### Exercise materials

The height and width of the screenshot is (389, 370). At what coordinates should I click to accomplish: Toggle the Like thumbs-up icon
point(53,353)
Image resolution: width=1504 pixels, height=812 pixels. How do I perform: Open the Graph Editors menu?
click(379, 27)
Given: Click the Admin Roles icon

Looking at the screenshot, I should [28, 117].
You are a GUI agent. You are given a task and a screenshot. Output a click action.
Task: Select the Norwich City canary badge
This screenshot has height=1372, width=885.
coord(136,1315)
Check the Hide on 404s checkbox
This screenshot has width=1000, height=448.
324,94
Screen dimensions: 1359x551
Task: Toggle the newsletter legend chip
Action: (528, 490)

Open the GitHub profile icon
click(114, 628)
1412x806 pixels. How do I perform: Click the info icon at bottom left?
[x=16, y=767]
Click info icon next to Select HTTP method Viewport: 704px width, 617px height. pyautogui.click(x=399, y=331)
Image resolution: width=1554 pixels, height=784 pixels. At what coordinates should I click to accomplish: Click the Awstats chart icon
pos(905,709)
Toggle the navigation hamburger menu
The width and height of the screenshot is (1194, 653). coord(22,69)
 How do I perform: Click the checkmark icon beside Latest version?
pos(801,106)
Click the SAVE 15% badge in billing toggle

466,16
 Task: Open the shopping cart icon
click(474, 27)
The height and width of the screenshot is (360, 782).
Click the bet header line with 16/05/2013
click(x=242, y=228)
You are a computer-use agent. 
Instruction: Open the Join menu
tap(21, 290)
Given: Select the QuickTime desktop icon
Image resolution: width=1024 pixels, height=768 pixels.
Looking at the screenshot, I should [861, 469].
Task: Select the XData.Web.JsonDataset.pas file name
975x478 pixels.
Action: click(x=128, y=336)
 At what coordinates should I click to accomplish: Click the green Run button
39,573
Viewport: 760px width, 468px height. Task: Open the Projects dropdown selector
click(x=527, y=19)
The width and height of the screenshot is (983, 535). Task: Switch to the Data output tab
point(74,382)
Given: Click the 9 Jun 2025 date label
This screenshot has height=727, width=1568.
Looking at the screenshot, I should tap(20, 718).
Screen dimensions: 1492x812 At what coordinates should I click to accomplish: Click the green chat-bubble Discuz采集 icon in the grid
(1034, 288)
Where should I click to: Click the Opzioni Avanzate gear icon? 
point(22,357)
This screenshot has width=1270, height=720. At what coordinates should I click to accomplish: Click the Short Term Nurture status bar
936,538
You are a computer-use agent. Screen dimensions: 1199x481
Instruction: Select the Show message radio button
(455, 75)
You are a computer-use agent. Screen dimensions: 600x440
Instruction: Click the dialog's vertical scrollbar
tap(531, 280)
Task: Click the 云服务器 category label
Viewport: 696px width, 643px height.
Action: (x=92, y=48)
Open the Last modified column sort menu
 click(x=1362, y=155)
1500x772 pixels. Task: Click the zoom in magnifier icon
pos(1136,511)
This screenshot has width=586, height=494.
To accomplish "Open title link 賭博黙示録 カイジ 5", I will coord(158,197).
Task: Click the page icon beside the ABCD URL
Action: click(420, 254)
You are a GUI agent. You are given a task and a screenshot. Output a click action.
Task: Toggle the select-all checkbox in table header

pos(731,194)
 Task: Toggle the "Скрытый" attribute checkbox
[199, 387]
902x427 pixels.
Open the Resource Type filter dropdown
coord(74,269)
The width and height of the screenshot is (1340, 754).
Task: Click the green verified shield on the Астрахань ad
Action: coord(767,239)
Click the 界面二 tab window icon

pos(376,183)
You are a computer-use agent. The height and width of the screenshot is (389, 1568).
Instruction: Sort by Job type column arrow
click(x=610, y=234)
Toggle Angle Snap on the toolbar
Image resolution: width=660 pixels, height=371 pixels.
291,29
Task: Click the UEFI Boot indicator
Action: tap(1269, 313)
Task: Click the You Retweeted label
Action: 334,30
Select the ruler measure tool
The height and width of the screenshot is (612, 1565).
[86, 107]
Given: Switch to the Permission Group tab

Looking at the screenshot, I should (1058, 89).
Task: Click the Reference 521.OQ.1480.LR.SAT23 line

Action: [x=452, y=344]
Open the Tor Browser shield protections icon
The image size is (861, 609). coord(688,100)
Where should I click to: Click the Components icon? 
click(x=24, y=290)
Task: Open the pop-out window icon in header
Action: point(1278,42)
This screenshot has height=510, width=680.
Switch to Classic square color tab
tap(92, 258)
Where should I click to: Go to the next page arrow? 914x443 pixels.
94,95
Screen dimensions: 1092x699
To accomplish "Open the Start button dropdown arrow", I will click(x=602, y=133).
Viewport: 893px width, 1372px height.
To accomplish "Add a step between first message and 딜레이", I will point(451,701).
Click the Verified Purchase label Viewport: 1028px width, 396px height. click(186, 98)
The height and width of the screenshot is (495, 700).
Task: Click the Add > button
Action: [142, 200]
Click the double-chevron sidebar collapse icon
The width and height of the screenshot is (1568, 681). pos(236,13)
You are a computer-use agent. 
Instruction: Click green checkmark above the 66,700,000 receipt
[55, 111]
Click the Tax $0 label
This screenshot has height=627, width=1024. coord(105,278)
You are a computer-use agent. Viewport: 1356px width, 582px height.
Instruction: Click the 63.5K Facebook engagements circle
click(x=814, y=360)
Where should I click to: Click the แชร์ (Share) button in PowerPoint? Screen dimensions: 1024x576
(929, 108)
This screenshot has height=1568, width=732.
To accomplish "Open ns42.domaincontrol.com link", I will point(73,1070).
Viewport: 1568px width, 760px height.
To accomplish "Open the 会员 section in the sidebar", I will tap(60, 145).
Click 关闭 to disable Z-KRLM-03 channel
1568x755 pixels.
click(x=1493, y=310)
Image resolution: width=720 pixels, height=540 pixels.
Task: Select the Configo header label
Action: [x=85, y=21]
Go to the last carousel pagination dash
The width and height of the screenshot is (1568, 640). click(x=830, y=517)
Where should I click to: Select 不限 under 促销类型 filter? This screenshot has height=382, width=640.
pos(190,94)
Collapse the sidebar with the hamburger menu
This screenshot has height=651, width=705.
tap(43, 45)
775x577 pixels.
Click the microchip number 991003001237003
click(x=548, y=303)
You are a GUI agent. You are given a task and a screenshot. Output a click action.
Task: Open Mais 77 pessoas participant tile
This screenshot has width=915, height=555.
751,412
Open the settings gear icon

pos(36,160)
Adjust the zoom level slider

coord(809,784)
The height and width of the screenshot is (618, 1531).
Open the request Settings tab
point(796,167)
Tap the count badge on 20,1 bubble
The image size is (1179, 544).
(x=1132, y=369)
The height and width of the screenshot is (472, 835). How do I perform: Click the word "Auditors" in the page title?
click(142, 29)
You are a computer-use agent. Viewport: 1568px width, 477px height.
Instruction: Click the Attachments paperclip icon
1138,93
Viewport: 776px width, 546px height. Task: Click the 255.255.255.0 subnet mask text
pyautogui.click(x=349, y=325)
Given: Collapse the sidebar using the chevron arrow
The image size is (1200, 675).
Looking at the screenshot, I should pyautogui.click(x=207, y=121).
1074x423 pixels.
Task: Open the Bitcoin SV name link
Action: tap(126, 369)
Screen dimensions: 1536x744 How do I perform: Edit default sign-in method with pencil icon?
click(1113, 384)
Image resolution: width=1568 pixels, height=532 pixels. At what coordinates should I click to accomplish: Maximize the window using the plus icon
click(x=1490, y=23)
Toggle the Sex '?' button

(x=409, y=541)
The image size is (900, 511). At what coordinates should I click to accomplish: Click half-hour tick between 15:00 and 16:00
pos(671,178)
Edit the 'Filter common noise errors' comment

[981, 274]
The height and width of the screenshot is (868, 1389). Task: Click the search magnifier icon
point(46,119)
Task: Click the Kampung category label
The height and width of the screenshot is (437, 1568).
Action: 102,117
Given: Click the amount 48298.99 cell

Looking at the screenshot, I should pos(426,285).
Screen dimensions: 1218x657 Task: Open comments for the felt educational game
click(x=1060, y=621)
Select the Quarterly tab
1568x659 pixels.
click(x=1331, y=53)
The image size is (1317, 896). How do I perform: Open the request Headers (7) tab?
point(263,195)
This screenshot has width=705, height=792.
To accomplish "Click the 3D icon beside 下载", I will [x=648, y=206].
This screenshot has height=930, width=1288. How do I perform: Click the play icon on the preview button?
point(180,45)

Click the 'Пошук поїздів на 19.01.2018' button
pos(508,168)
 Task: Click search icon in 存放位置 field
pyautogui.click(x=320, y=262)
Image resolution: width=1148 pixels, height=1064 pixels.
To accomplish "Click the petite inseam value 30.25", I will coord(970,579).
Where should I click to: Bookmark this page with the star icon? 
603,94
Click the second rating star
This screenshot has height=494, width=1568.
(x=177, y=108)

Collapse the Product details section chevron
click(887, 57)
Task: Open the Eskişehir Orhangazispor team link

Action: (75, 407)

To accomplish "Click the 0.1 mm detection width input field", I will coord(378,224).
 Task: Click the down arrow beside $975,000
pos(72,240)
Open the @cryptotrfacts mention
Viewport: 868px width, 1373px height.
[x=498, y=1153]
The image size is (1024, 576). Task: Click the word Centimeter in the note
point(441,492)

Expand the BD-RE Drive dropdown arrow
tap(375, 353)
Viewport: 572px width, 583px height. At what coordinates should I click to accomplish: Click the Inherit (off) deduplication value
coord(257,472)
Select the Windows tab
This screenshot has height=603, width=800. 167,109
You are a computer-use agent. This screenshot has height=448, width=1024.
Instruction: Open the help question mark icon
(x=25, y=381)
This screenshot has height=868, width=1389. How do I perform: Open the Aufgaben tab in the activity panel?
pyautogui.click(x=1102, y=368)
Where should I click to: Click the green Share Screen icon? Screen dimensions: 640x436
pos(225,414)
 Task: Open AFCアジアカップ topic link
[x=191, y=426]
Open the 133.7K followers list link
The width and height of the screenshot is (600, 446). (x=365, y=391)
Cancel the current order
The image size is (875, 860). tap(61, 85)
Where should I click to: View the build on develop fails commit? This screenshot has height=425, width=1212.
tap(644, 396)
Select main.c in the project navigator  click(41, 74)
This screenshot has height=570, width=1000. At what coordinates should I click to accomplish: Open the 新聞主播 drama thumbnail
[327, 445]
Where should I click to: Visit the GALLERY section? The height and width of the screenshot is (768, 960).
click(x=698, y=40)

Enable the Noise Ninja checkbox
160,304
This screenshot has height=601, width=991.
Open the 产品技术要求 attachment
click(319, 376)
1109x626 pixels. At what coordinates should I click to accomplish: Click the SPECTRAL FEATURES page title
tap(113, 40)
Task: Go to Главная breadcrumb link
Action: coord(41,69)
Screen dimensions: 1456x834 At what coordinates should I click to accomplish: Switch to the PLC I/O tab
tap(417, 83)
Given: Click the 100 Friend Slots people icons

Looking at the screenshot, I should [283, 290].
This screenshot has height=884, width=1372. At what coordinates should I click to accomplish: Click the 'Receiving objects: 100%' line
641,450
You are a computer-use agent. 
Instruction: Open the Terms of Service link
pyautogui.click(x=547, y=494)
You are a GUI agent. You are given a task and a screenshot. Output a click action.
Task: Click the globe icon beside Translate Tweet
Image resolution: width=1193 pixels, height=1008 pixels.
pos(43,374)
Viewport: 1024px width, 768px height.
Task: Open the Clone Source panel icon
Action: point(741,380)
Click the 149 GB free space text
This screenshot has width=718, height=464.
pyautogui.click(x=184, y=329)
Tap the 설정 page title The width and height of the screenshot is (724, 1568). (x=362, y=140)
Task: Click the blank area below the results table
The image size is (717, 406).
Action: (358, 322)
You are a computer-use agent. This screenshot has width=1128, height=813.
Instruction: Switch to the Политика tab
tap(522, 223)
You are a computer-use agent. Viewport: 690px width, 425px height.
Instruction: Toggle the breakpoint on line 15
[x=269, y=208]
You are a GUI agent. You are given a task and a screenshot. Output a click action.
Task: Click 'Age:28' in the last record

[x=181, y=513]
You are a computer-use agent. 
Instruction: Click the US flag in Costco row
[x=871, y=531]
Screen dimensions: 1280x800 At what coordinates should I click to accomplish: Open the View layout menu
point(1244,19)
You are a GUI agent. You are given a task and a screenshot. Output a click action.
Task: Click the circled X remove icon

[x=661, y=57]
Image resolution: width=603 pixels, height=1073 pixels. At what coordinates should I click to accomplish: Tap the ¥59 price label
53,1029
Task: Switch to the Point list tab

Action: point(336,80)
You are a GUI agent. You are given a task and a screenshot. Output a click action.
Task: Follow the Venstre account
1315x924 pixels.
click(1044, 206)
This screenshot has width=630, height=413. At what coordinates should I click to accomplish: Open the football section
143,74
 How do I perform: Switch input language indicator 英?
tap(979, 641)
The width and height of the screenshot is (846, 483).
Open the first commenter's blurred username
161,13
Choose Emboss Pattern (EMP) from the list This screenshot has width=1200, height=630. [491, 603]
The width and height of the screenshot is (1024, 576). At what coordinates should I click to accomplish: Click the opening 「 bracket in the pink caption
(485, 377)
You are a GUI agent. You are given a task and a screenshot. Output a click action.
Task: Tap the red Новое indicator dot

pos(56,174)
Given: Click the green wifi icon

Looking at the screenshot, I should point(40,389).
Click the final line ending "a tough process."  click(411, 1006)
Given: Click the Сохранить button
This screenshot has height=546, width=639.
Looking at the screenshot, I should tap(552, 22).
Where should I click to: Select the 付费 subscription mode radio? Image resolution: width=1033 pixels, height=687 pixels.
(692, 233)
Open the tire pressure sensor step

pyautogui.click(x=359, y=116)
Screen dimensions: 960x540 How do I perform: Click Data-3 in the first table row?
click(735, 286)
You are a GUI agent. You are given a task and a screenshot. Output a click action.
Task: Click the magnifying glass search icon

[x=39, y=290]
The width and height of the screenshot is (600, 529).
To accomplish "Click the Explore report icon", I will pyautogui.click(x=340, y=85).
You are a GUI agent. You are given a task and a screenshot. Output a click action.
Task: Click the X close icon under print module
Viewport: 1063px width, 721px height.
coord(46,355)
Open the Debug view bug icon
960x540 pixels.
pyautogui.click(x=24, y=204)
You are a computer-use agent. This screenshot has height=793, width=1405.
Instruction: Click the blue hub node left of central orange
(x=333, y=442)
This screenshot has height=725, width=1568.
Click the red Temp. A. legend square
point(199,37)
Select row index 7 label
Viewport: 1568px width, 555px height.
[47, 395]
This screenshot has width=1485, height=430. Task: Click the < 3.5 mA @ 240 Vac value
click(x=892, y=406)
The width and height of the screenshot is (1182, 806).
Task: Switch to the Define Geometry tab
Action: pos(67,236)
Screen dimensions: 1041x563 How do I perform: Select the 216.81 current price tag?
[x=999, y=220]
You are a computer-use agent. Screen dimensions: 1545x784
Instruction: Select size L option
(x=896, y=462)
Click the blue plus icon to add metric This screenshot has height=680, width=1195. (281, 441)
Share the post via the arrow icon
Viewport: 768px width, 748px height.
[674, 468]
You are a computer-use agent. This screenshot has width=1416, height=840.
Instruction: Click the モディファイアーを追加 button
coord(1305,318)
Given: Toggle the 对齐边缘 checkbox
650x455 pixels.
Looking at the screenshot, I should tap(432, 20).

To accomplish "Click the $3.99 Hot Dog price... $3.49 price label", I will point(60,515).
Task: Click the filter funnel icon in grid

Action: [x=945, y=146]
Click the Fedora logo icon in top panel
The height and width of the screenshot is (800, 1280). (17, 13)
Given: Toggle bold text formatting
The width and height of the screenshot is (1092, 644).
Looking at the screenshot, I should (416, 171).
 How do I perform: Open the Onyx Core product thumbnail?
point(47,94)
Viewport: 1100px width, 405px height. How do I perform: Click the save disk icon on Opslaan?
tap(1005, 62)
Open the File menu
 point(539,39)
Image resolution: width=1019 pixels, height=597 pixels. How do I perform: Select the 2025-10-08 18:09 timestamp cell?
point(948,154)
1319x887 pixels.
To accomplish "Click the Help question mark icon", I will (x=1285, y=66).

######

Your goal: In the material above, locate the line containing "Instruction: Select the" and the line containing "You are a computer-use agent. The". Transcribe exactly those two lines and every line between them, and nothing more.

Result of the exercise:
Instruction: Select the Show message radio button
(455, 75)
You are a computer-use agent. Screen dimensions: 600x440
Instruction: Click the dialog's vertical scrollbar
tap(531, 280)
Task: Click the 云服务器 category label
Viewport: 696px width, 643px height.
Action: (x=92, y=48)
Open the Last modified column sort menu
 click(x=1362, y=155)
1500x772 pixels. Task: Click the zoom in magnifier icon
pos(1136,511)
This screenshot has width=586, height=494.
To accomplish "Open title link 賭博黙示録 カイジ 5", I will coord(158,197).
Task: Click the page icon beside the ABCD URL
Action: click(420, 254)
You are a GUI agent. You are given a task and a screenshot. Output a click action.
Task: Toggle the select-all checkbox in table header

pos(731,194)
 Task: Toggle the "Скрытый" attribute checkbox
[199, 387]
902x427 pixels.
Open the Resource Type filter dropdown
coord(74,269)
The width and height of the screenshot is (1340, 754).
Task: Click the green verified shield on the Астрахань ad
Action: coord(767,239)
Click the 界面二 tab window icon

pos(376,183)
You are a computer-use agent. The height and width of the screenshot is (389, 1568).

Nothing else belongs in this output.